In 1992, Rubinfeld became an assistant professor of computer science at Cornell University. In 1998, she was promoted to associate professor. In 2004, she became a full professor in the Department of Electrical Engineering and Computer Science at the Massachusetts Institute of Technology in Cambridge. In 2008, she was appointed a full professor in the Raymond and Beverly Sackler Faculty of Exact Sciences at Tel Aviv University.
Rubinfeld has also worked in several industrial research laboratories. In 1998, she was a visiting researcher at IBM Research Almaden. From 1999 to 2003, she was a senior researcher at NEC laboratories in Princeton. In 2004, she was a researcher at the Radcliffe Institute for Science Research.
Work
Rubinfeld is known for her work in computational complexity theory and randomized algorithms. One of her major contributions is her research on property testing, which involves creating algorithms to quickly check if an object has a specific quality. This research is useful in areas like data mining, machine learning, computer vision, and network and system security.
She has also contributed to the study of sublinear-time algorithms, which are algorithms that can provide accurate results without examining all the input data.

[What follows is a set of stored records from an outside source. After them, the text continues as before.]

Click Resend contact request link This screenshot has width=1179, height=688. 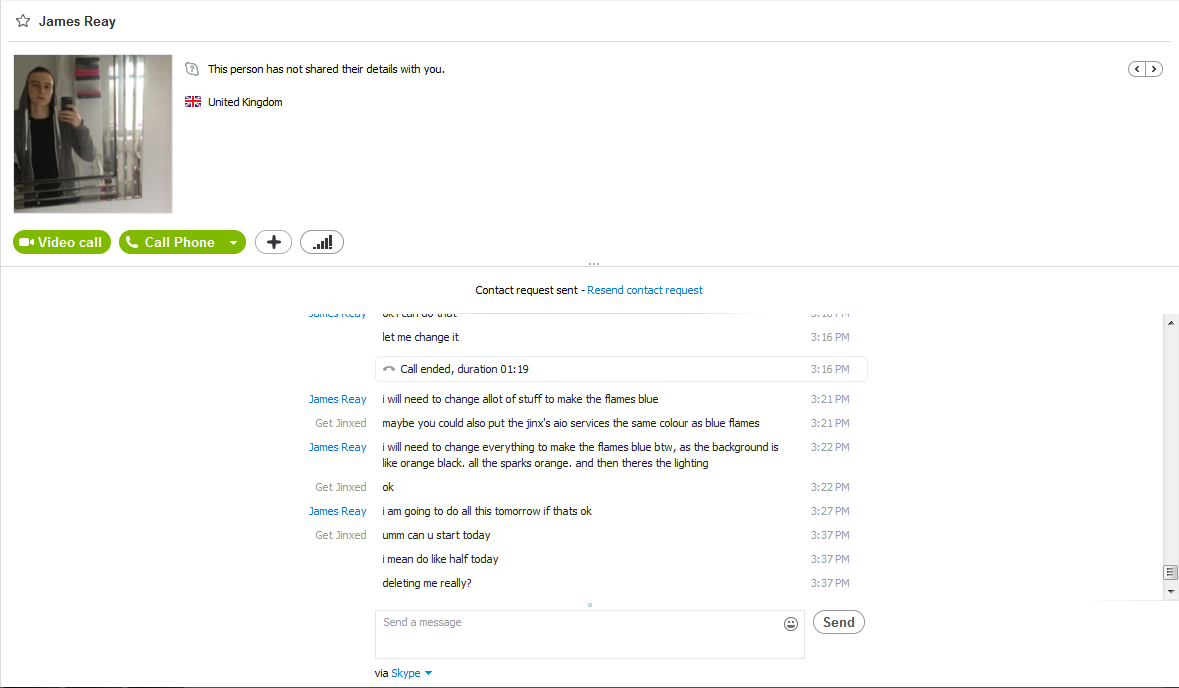pyautogui.click(x=644, y=290)
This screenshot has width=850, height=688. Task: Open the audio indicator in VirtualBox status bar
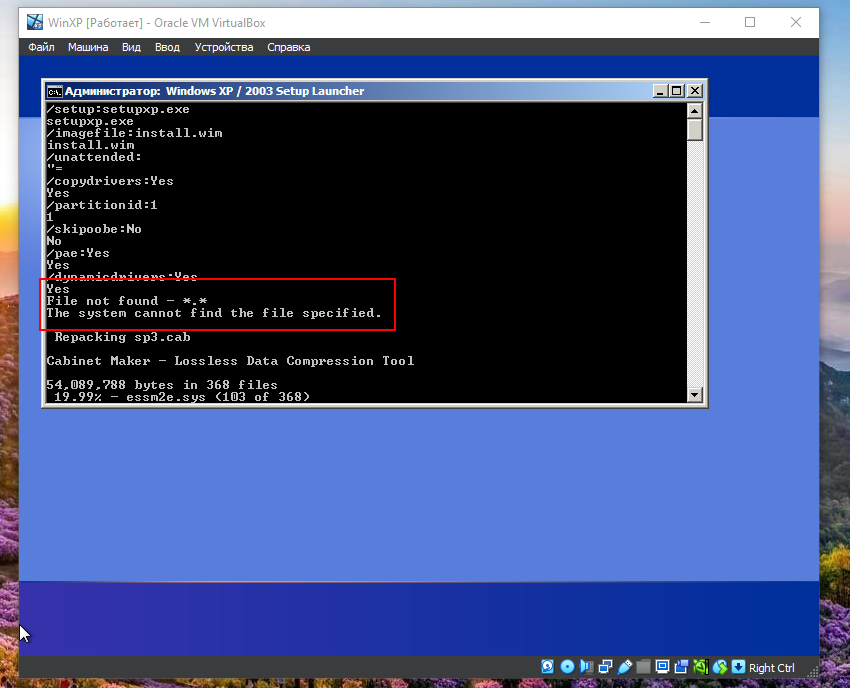point(587,667)
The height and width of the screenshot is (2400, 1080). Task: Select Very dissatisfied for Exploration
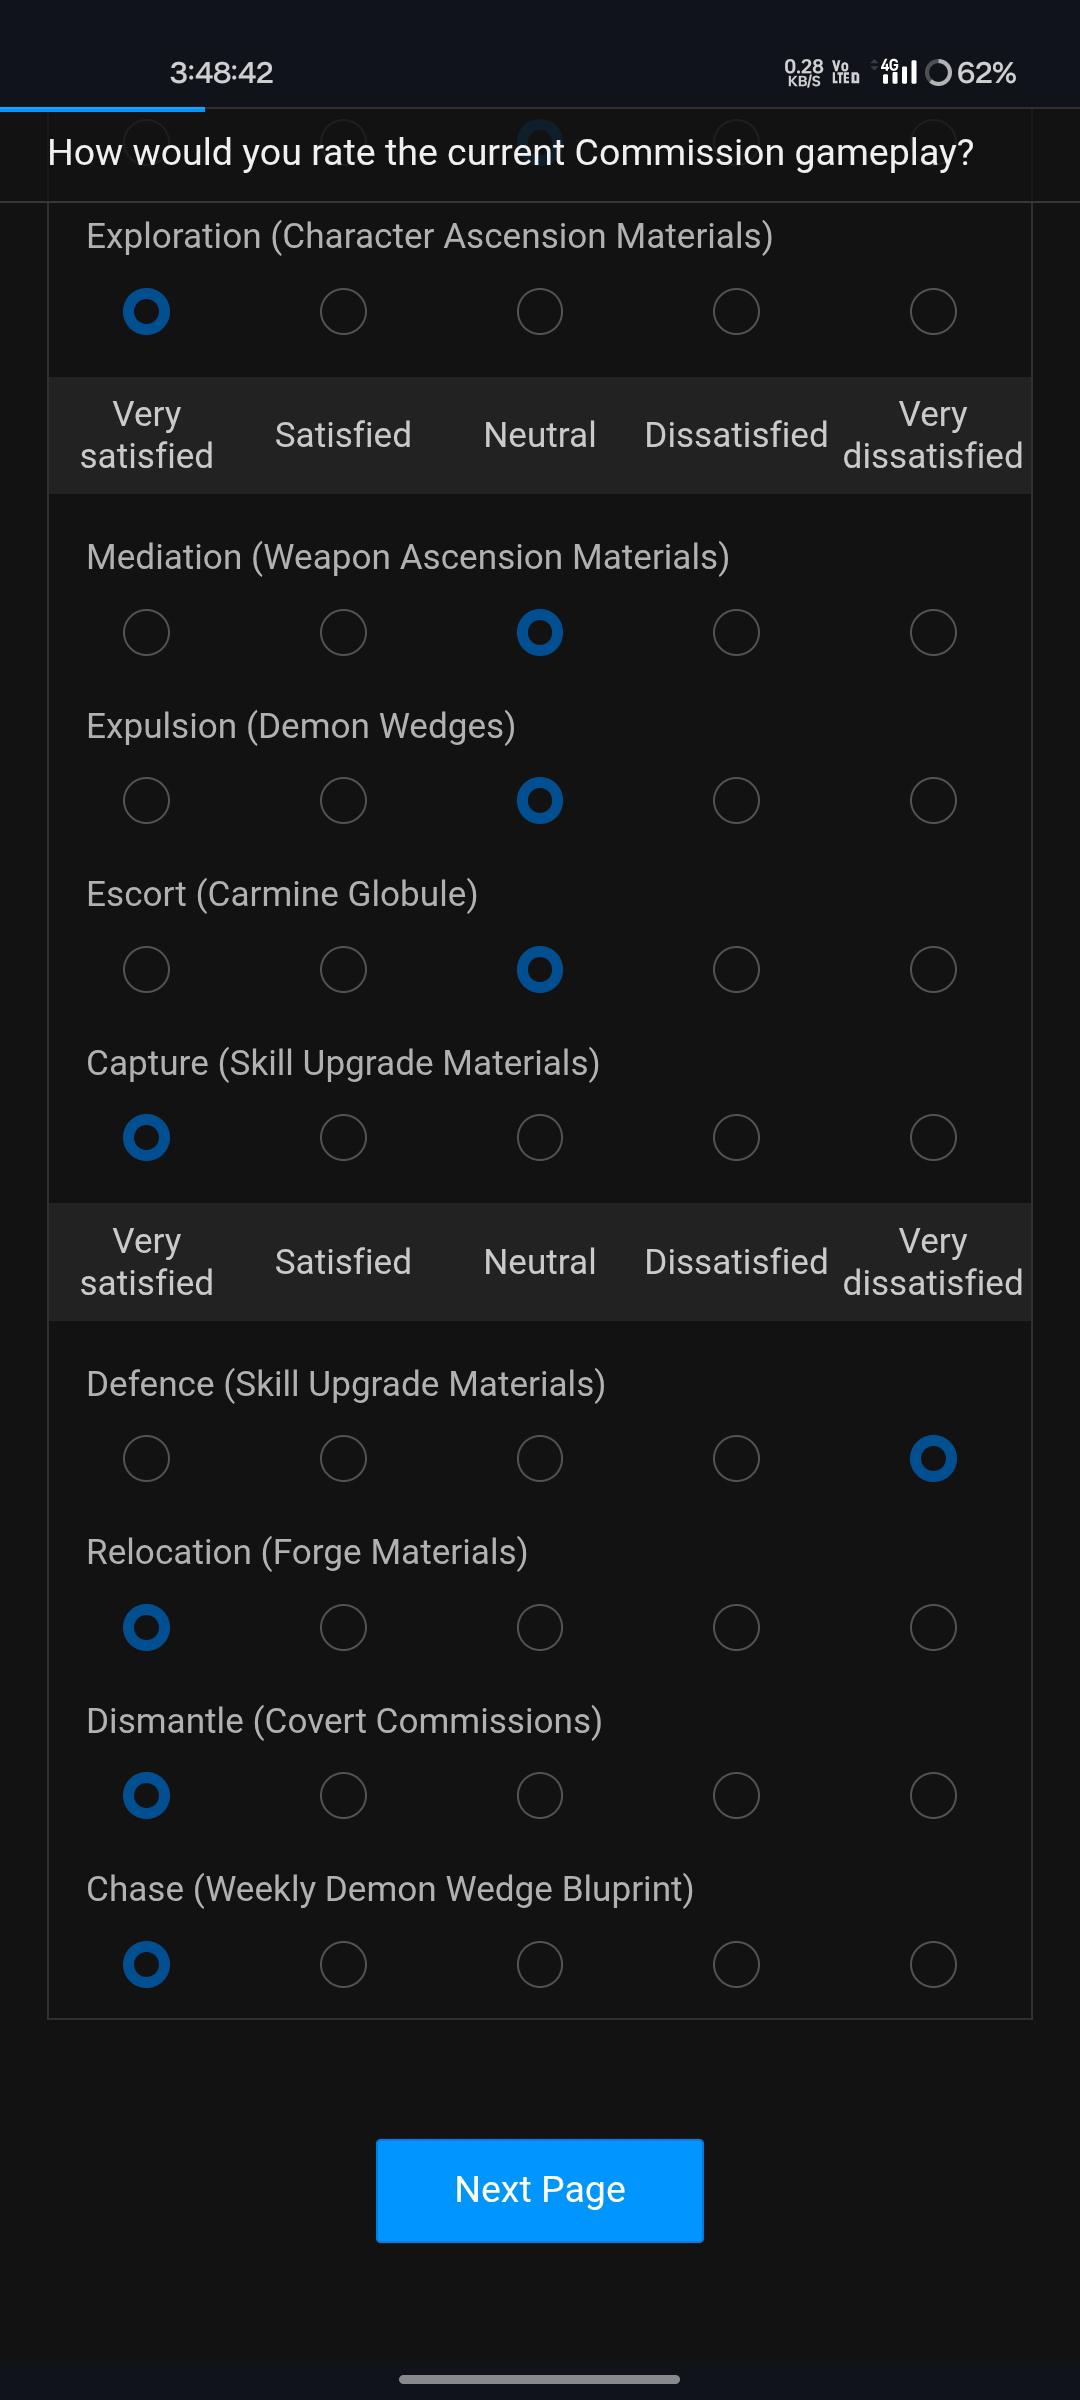click(x=933, y=312)
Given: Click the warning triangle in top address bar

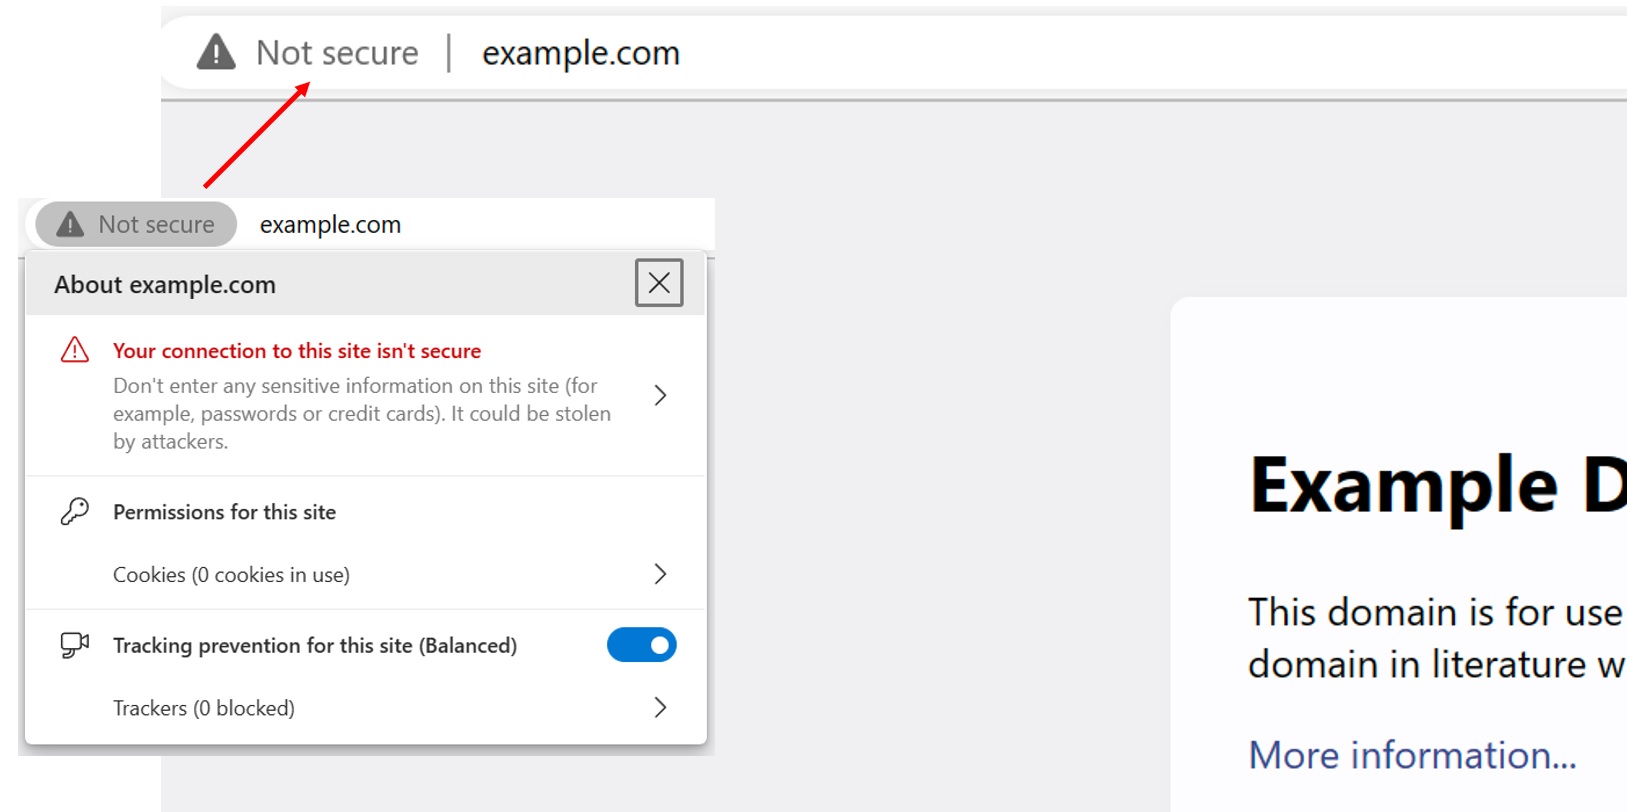Looking at the screenshot, I should pyautogui.click(x=216, y=52).
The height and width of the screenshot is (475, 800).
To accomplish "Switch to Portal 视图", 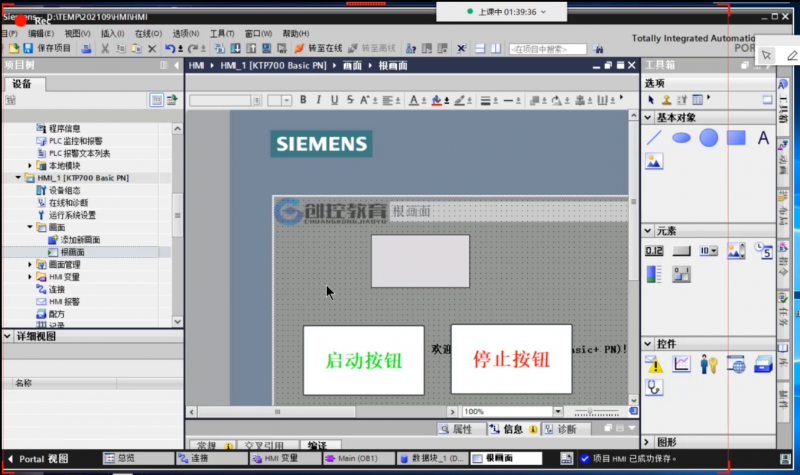I will 38,459.
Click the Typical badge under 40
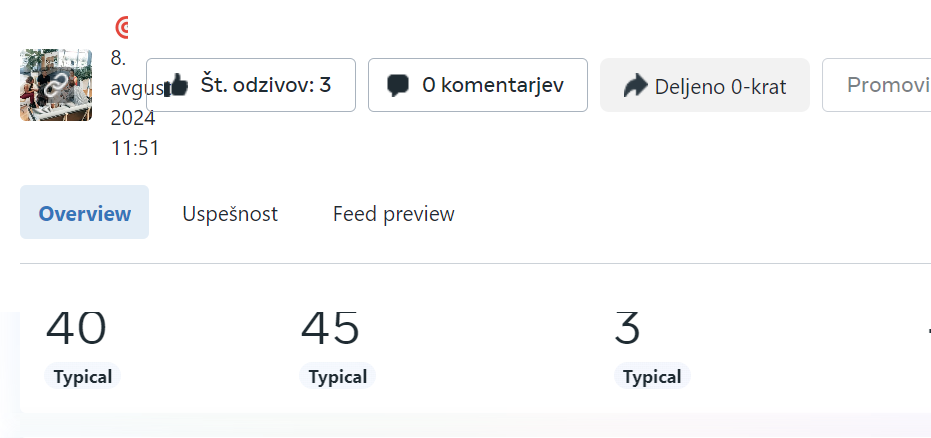The width and height of the screenshot is (931, 438). tap(83, 376)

These algorithms are helpful for analyzing large datasets when processing all the data would take too much time or resources.
She has co-authored more than 120 academic articles that have been referenced in thousands of other articles. One of her key achievements, and an important result in the field of model property testing, is a method for testing whether a function is close to being linear. She developed this method with Manuel Blum and Michael Luby in 1993. The method allows researchers to check a small number of a function's values to determine with high confidence whether the function is nearly linear.
Awards and honors
Rubinfeld was an invited lecturer at the International Congress of Mathematicians in 2006. In 2014, she became a fellow of the Association for Computing Machinery because of her work in delegated computation, sublinear time algorithms, and property testing. She was named a fellow of the American Academy of Arts and Sciences in 2020, joined the National Academy of Sciences in 2022, and became a Guggenheim Fellow in 2023.